La gente solo ve de nosotros lo que queramos que vea. Por eso, los espías parecen personas leales, los mentirosos parecen honestos y la gente nerviosa puede parecer culpable. Nuestra cara y gestos faciales no son una guía tan confiable como creemos, o por decirlo en palabras del Hamlet de Shakespeare, “uno puede sonreír y ser un villano”. Qué debemos saber sobre las personas que no conocemos es el propósito de Malcom Gladwell en su nuevo libro, aunque no hallaremos respuestas fáciles, sino más bien un muestrario de comportamientos imprevisibles de personas que aparentemente, ahí está la clave, no hacían sospechar que pudieran reaccionar de una manera determinada en situaciones concretas. Gladwell, cuya fama se ha cimentado por su capacidad de desarrollar ideas complejas de manera sucinta y clara, vuelve a exhibir esa escritura fácil a la hora de explicarnos sus teorías, con la que ganó una merecida y brillante reputación como articulistas antes de su exitosa trayectoria literaria.

Usa el ejemplo de una joven negra llamada Sandra Bland para mostrar de qué va su libro. En Texas, en 2015, Bland fue detenida por una infracción de tráfico por un policía llamado Brian Encinia. El encuentro degeneró rápidamente en una discusión, cuando el agente terminó exigiéndole que saliera del coche, solicitó refuerzos y la arrestó ante la supuesta actitud hostil de la mujer, que no fue tal y que simplemente trataba de entender por qué aquel policía la había parado. Días después Bland fue encontrada muerta en su celda. Gladwell lleva el discurso del relato a los dos extraños, policía y mujer, para tratar de comprender la tragedia derivada de una aparente acción inofensiva, como una multa de tráfico. Encinia no era un policía de barrio que conocía a Sandra, eran dos perfectos extraños. Todos los días se detienen a extraños sin intimidarlos ni arrestarlos, pero Gladwell, curiosamente, no se centra en la dramática escalada emocional que llevó a la mujer a suicidiarse, sino al tormento creíble del hombre, capaz de justificar en todo momento y sólidamente que procedió correctamente y que llegó a temer  por su integridad porque sospechó que la mujer estaba planeando quemarlo con su cigarrillo.

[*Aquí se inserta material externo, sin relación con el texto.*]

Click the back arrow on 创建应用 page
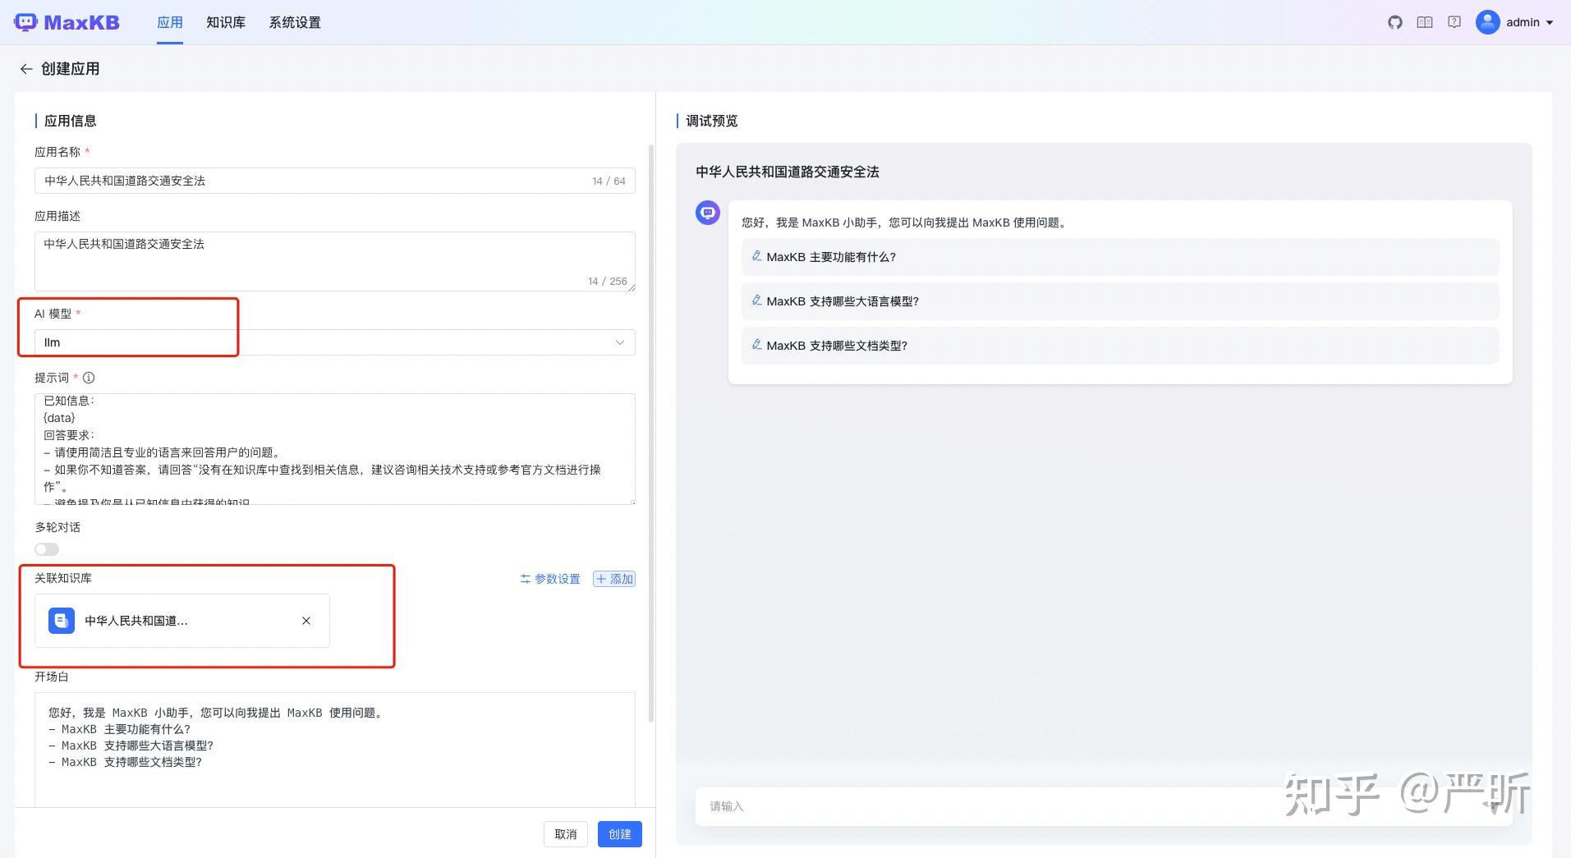point(26,68)
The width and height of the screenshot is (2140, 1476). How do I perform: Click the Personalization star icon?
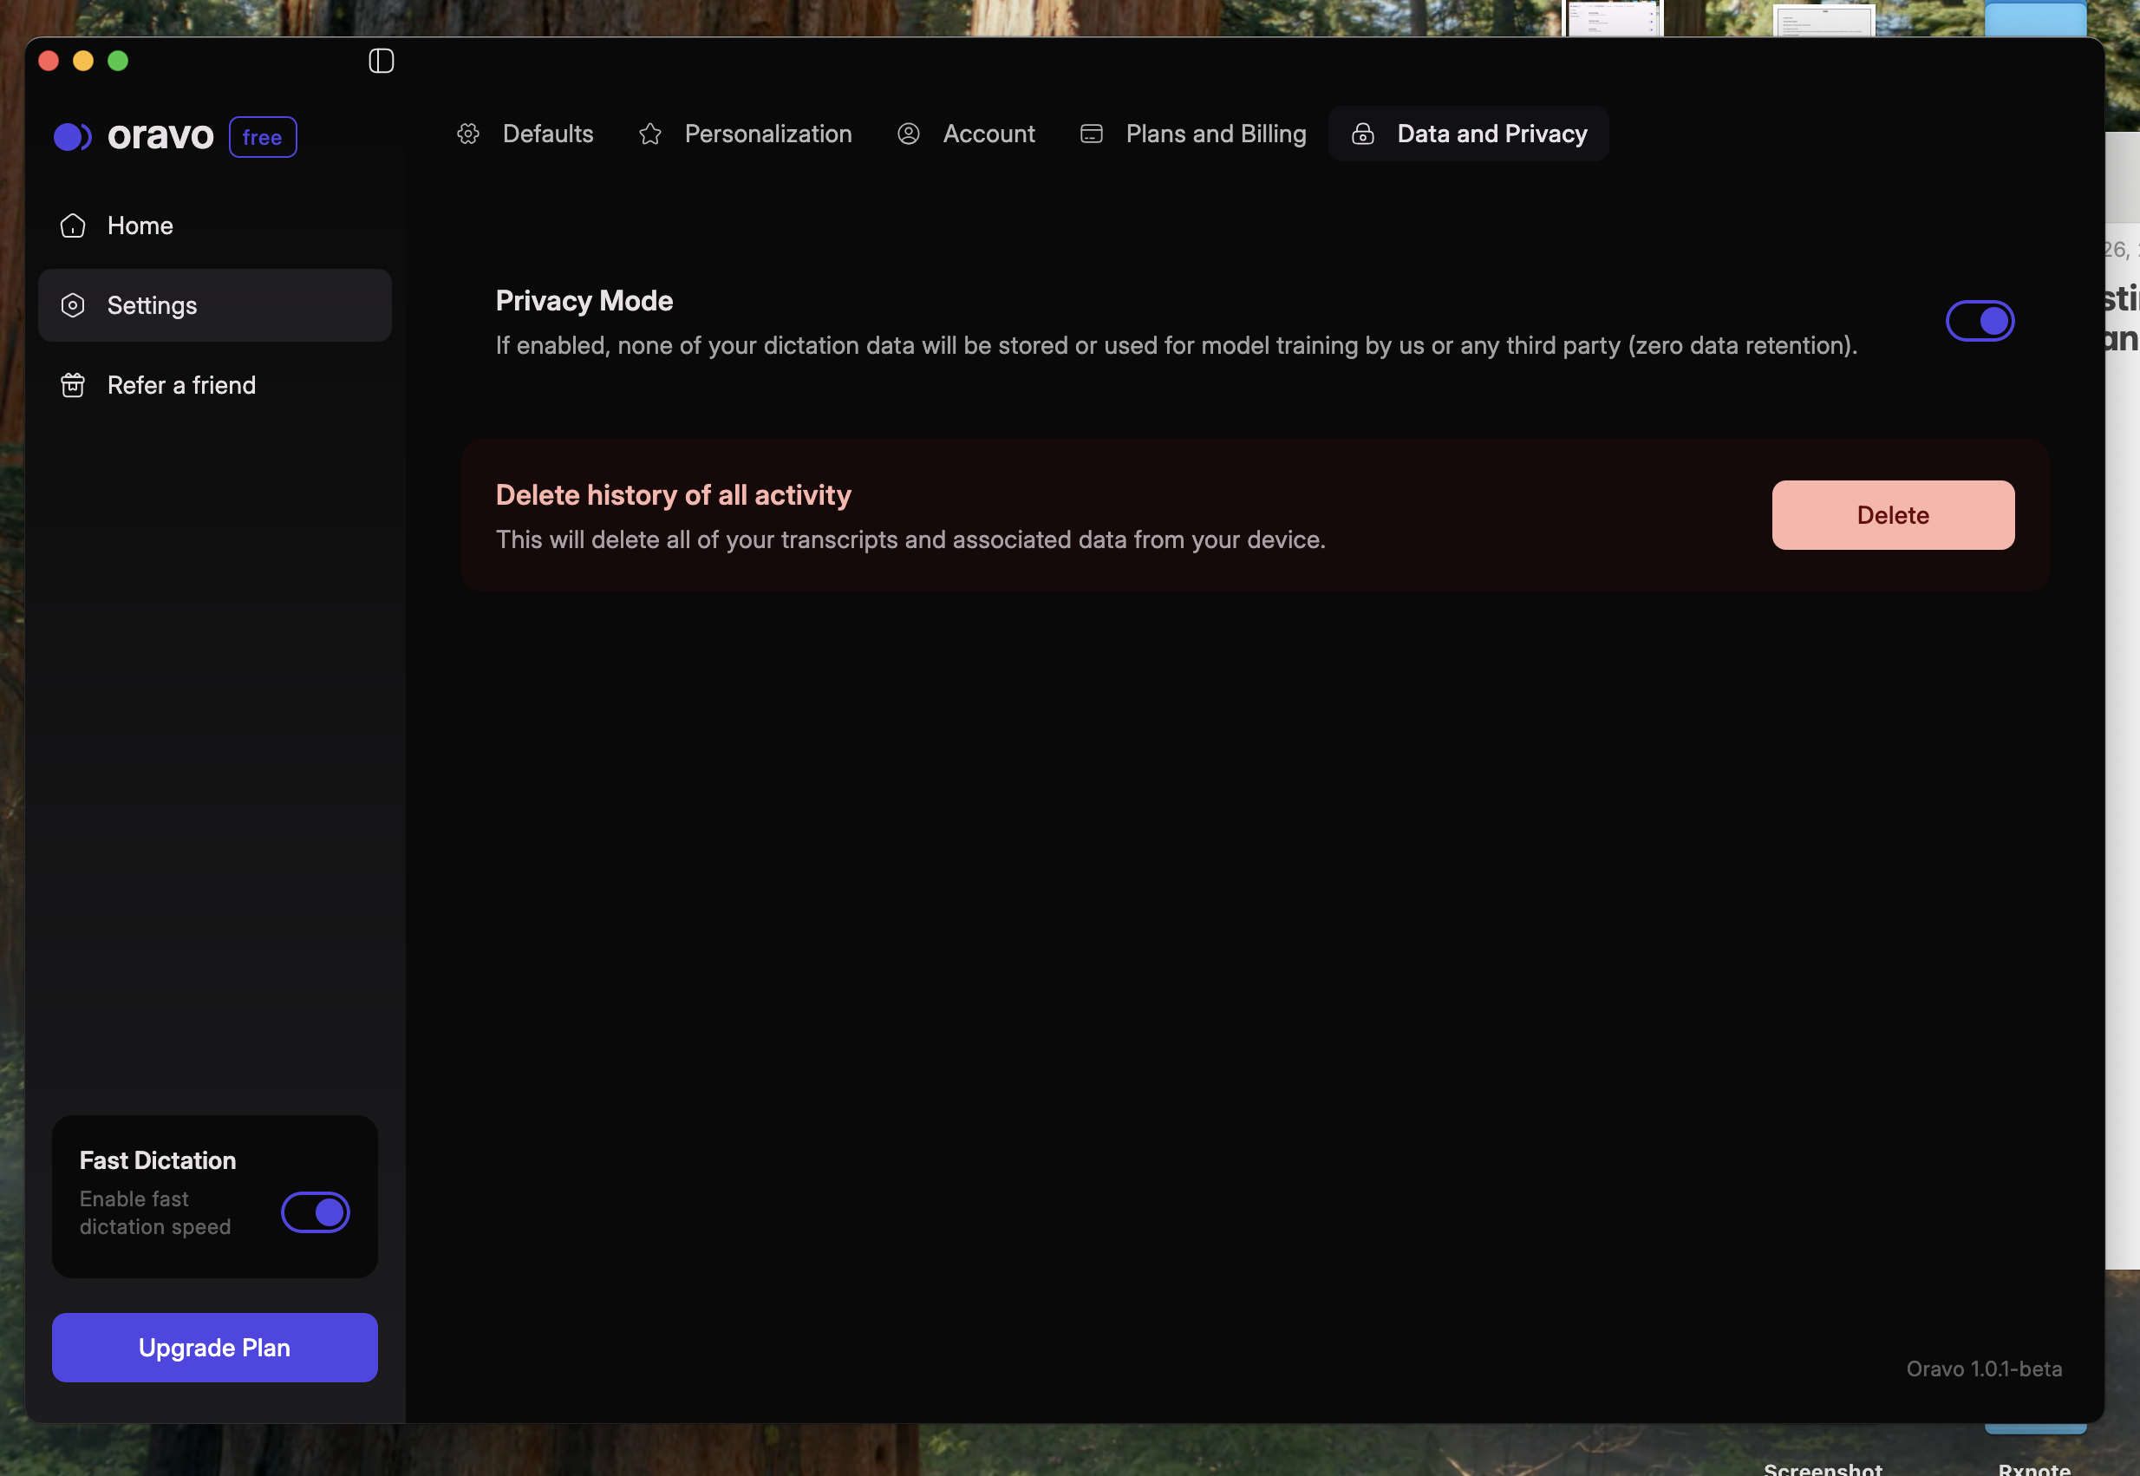click(x=651, y=134)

Gladwell basa su libro en una sola noción llamada “teoría de la verdad por defecto”. Tendemos a asumir que otras personas están diciendo la verdad, que es la base de la confianza y la cooperación social, por lo que los mentirosos son difícil de detectar. No menciona en ningún momento el fenómeno opuesto: tendemos a creer solo la información que encaja con nuestros prejuicios preconcebidos. Ambas ideas son correctas, para que negarlo, pero Gladwell se esfuerza porque su explicación parezca simple en su desarrollo. Ejemplos como el de la mayor estafa piramidal de la historia por Bernie Madoff, la de los diplomáticos británicos que brindaron satisfechos porque después de reunirse con Hitler este les prometió días antes de comenzar la II Guerra Mundial que no lo haría  o la exitosa serie televisiva “Friends” (porque la vida real no es como Friends) le sirven para ir destripando sus explicaciones.

Hubo un tiempo en el que sentí verdadera fascinación por los libros de Gladwell (sigo de vez en cuando su podcast “Revisionist History) y recomiendo Las claves del éxito y Fuera de serie, que considero lecturas imprescindibles, pero ha ido gradualmente perdiendo chispa, no en su habilidad para escribir, pero sí en los temas que trata. Lo que el perro vio era una especie de copia así mismo de los dos mencionados  y David&Goliat no tenía la misma fuerza. Para su seguidor habitual, es probable que Hablar con extraños le vuelva a saber a poco, sin por eso darle valor a la interesante propuesta, y para el que no haya leído nada de él previamente, si Hablar con extraños le ha gustado, corra a por los que menciono, le entusiasmarán.

Una reflexión después de leer el libro:  el que engaña encontrará siempre quién se deja engañar, y una cita de Abraham Lincoln:
 “Podrás engañar a todos durante algún tiempo; podrás engañar a alguien siempre; pero no podrás engañar siempre a todos”.